BEGIN Selected text

Monday, February 4, 2013

The End of the World



I’ve been reading — rereading, actually — Our Final Hour, a fascinating and depressing little book by Sir Martin Rees, a cosmologist and the British Astronomer Royal. The subtitle, A Scientist’s Warning: How Terror, Error, and Environmental Disaster Threaten Humankind’s Future in This Century ­on Earth and Beyond, pretty much says it all. 

Rees believes that civilization has no more than a 50-50 chance of making it through this century, and he gives those who are so inclined an impressive list of things to obsess about. There are the usual suspects: nuclear war, asteroid impact, nearby supernova, massive volcanic eruption, pandemic, nanotechnology run amok, and evil computers. There’s also the highly unlikely but disheartening possibility that physicists fooling around with subatomic particles and high energies might accidentally unravel space-time itself. The upside of this particular scenario is that the destruction would propagate at the speed of light, so there wouldn’t be much time for regrets.

I don’t think I’m the only one intrigued by this sort of thing. The book was published, after all, and it’s just one title in what might be thought of as the apocalyptic non-fiction genre. These books are written for an adult audience, which raises a question: where are the dystopian non-fiction books for children?

In The Uses of Enchantment: The Meaning and Importance of Fairy Tales, Bruno Bettelheim makes a convincing case for the therapeutic value of those gruesome Grimm Brother’s stories. The witches, evil stepmothers and monsters give young children a vehicle for acknowledging and externalizing their own dark impulses — feelings that they are just becoming aware of. Older children are certainly exposed to many of the catastrophic possibilities that Rees discusses, which might help to explain the popularity of YA dystopian fiction, much of which is as dark as any real-life scenario we could imagine. Personally, I would have appreciated some factual and unpatronizing information about the consequences of all-out nuclear war back in the duck-and-cover days, when we were advised to turn away from the windows and get under our desks when we saw the flash.

END Selected text
BEGIN Data records

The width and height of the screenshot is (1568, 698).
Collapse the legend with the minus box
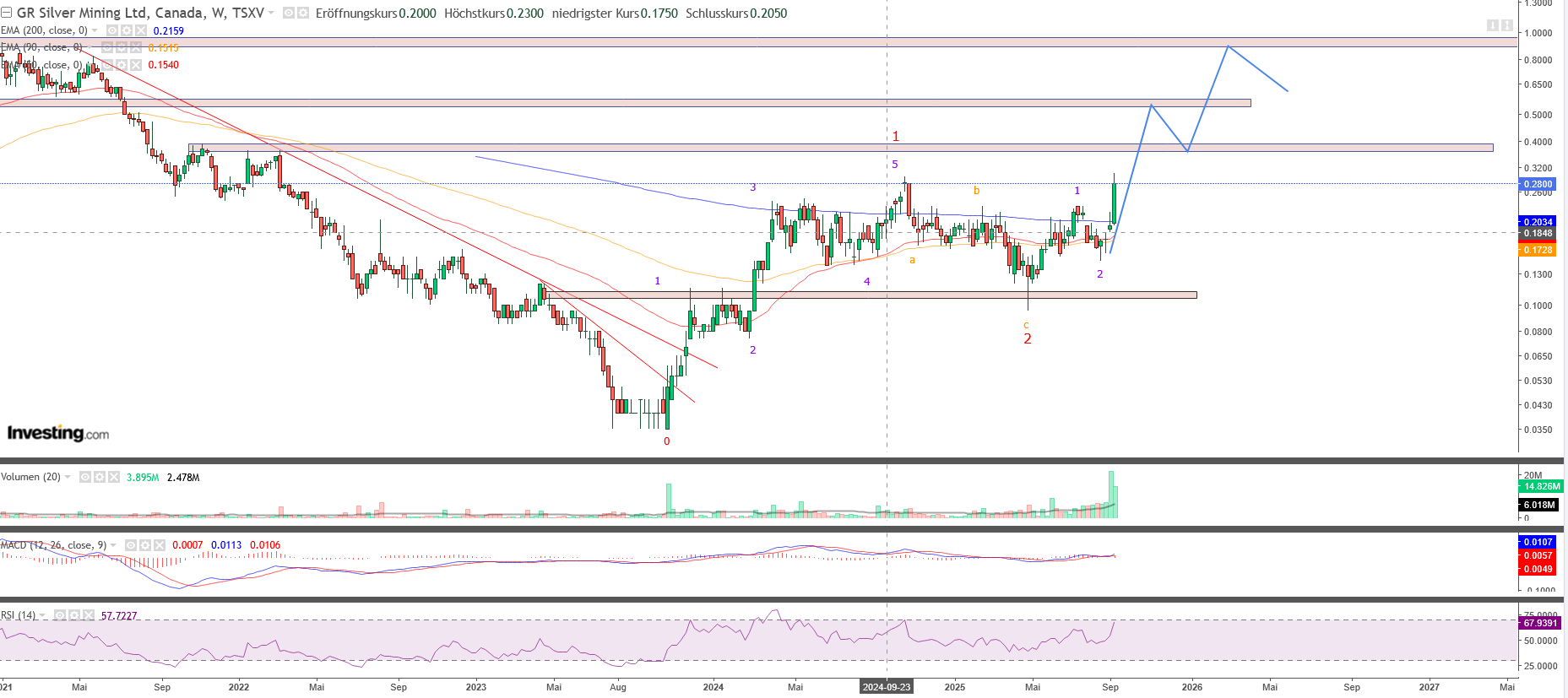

END Data records
BEGIN Data records

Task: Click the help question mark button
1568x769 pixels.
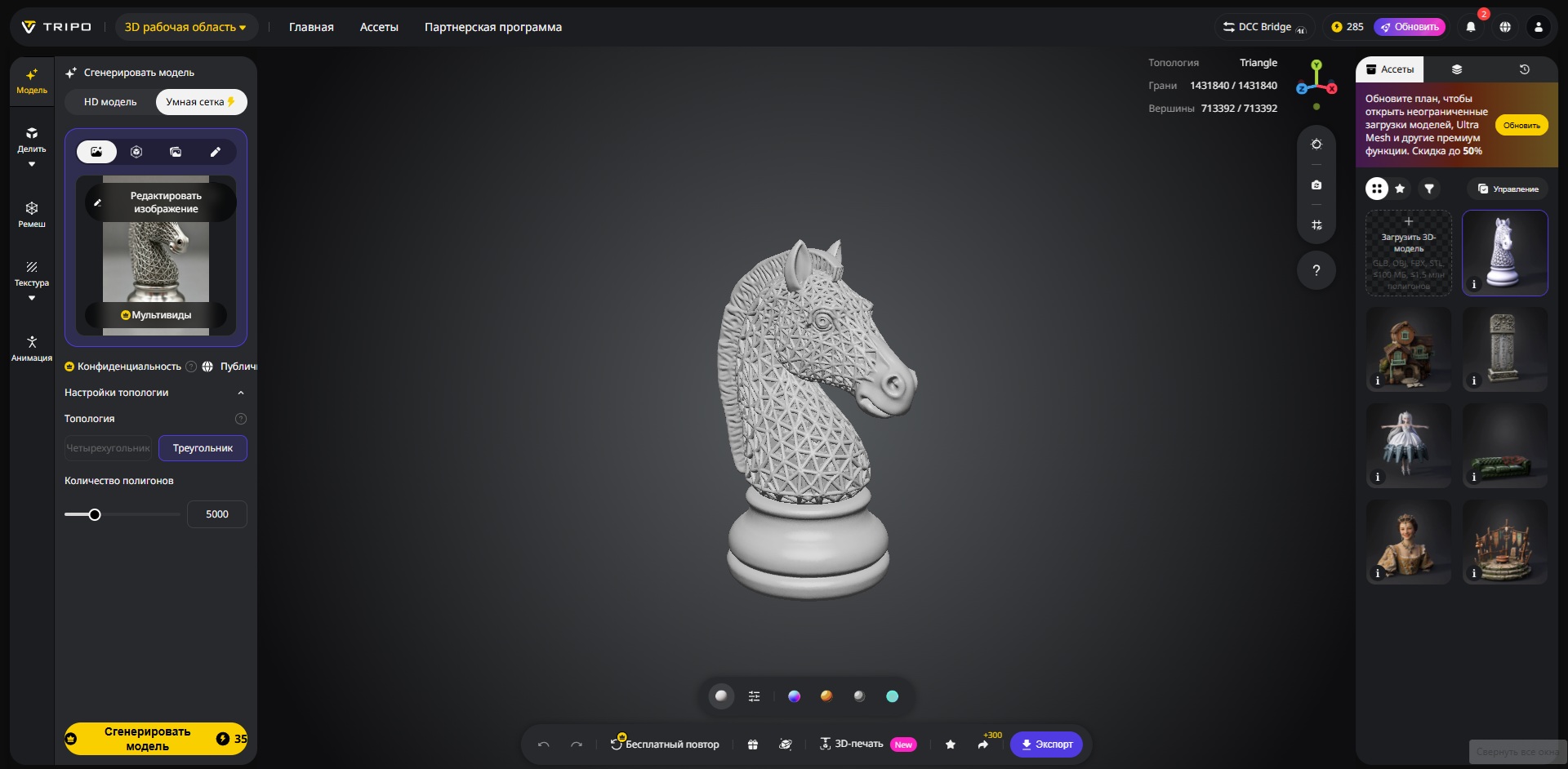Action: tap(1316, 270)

END Data records

→ **Problems and tasks**
A. From the post about the end of the world, quote the stretch from "Monday, February 4, 2013" through "says it all.".
B. In the post about the end of the world, what chance does Rees give civilization of making it through this century?

→ **Answers by item**
A.
Monday, February 4, 2013

The End of the World



I’ve been reading — rereading, actually — Our Final Hour, a fascinating and depressing little book by Sir Martin Rees, a cosmologist and the British Astronomer Royal. The subtitle, A Scientist’s Warning: How Terror, Error, and Environmental Disaster Threaten Humankind’s Future in This Century ­on Earth and Beyond, pretty much says it all.

B. No more than a 50-50 chance.